Increased exposure to low cardiorespiratory fitness levels also occurred in adolescents with high body fat, even after adjusting for sexual maturation and economic level. These results corroborate the studies carried out in Brazil, in which adolescents with higher levels of body fat showed lower values of maximum oxygen consumption.6,30 Internationally, this inverse association between cardiorespiratory fitness and body fat is also confirmed after adjustment for sexual maturation.11 The decrease in cardiorespiratory fitness during adolescence is usually attributed to the accumulation of adiposity related to sexual maturation; however, if the decrease persists even after controlling for body fat, the cause can be attributed to other factors rather than biological ones, such as the physical activity level.

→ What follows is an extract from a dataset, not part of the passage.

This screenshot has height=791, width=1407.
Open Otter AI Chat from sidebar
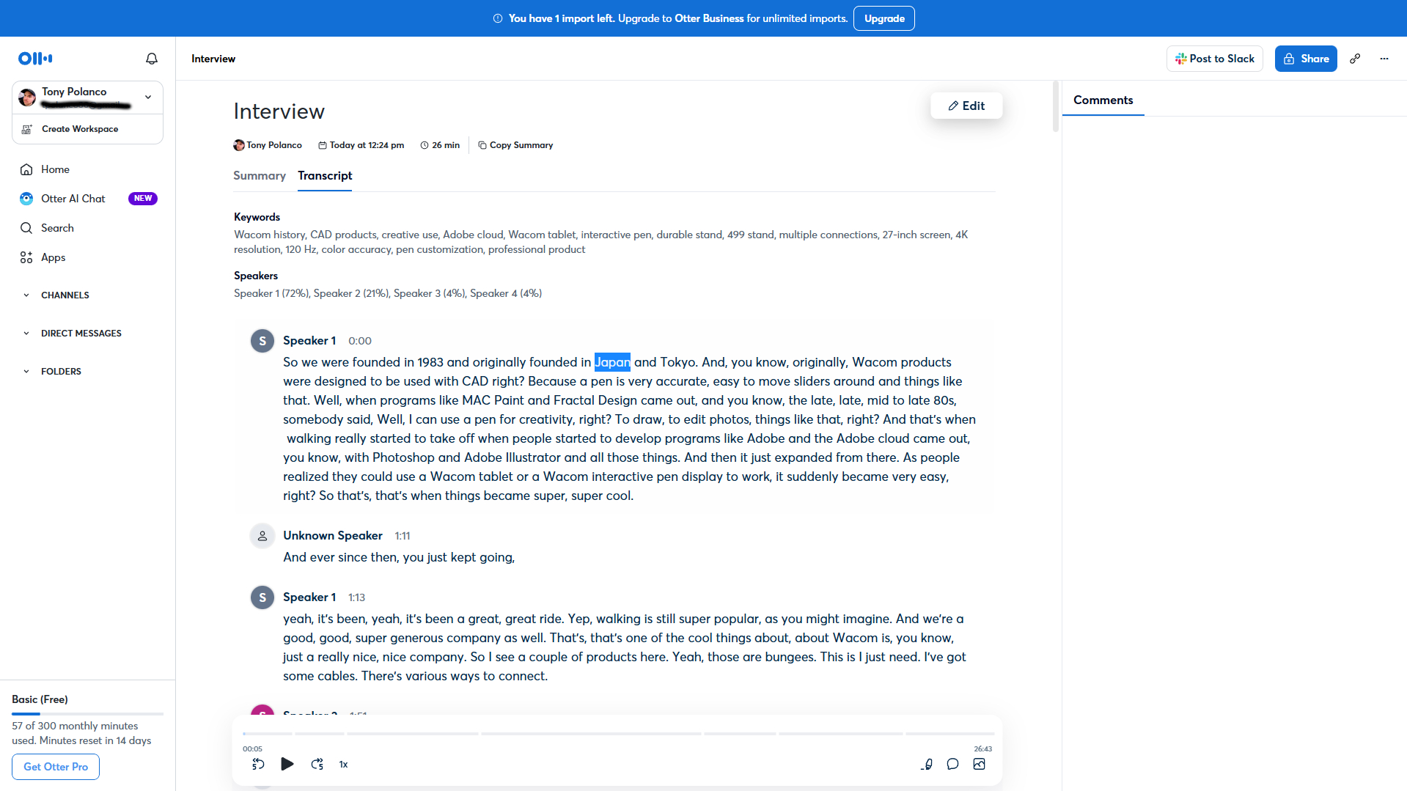click(x=73, y=199)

It is noteworthy that the students’ motivation at the physical test was not controlled, which makes it impossible to know whether they did their best. Moreover, the observed differential losses may have generated some bias and thus, caution is required in interpreting these results. One of the main reasons for these losses was the impossibility of applying the cardiorespiratory fitness test due to bad weather, since sports courts were not covered in most schools. Another important limitation concerns the fact that the study was performed 10 years ago, and the observed scenario might have undergone changes, which requires attention in interpreting the results. This study is limited to the population of girls enrolled in public schools and residents in urban areas and cannot be extrapolated to other students aged<10 and>17 years, from private schools, from the rural area and with different HDI.

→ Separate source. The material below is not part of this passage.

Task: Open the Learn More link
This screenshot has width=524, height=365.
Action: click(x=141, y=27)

Despite the limitations inherent to the entire study, some strong points deserve to be highlighted. First, the control of confounding factors (sexual maturation and economic level) allowed a better depiction of the association between cardiorespiratory fitness and body fat. Although further studies are needed to better elucidate the association between low cardiorespiratory fitness and economic level, this study promotes the search for evidence about the factors that affect the association between cardiorespiratory fitness and body fat. Second, we highlight the use of the most adequate field test to measure cardiorespiratory fitness.1 Finally, the results observed in a representative sample of children are relevant for the preparation of effective health promotion measures aimed at reducing body fat and improvement in cardiorespiratory fitness levels in female adolescents.

In conclusion, approximately half of the female adolescents showed unsatisfactory levels of cardiorespiratory fitness for health and poor fitness is associated with excess body fat, regardless of economic status and sexual maturation. New studies should be performed, aiming to intervene in the high prevalence of low cardiorespiratory fitness found, considering the excess adiposity, identified as an associated variable regardless of economic and biological characteristics. Such strategies could be applied in the public health field to reach teens in their entirety and pay attention to the higher risk groups.

Funding

This study did not receive funding.

Conflicts of interest

The authors declare no conflicts of interest.

Acknowledgement

To Coordenação de Aperfeiçoamento de Pessoal de Nível Superior (Capes) for the Doctoral Grant provided to GM, process n. 006674/2015-01.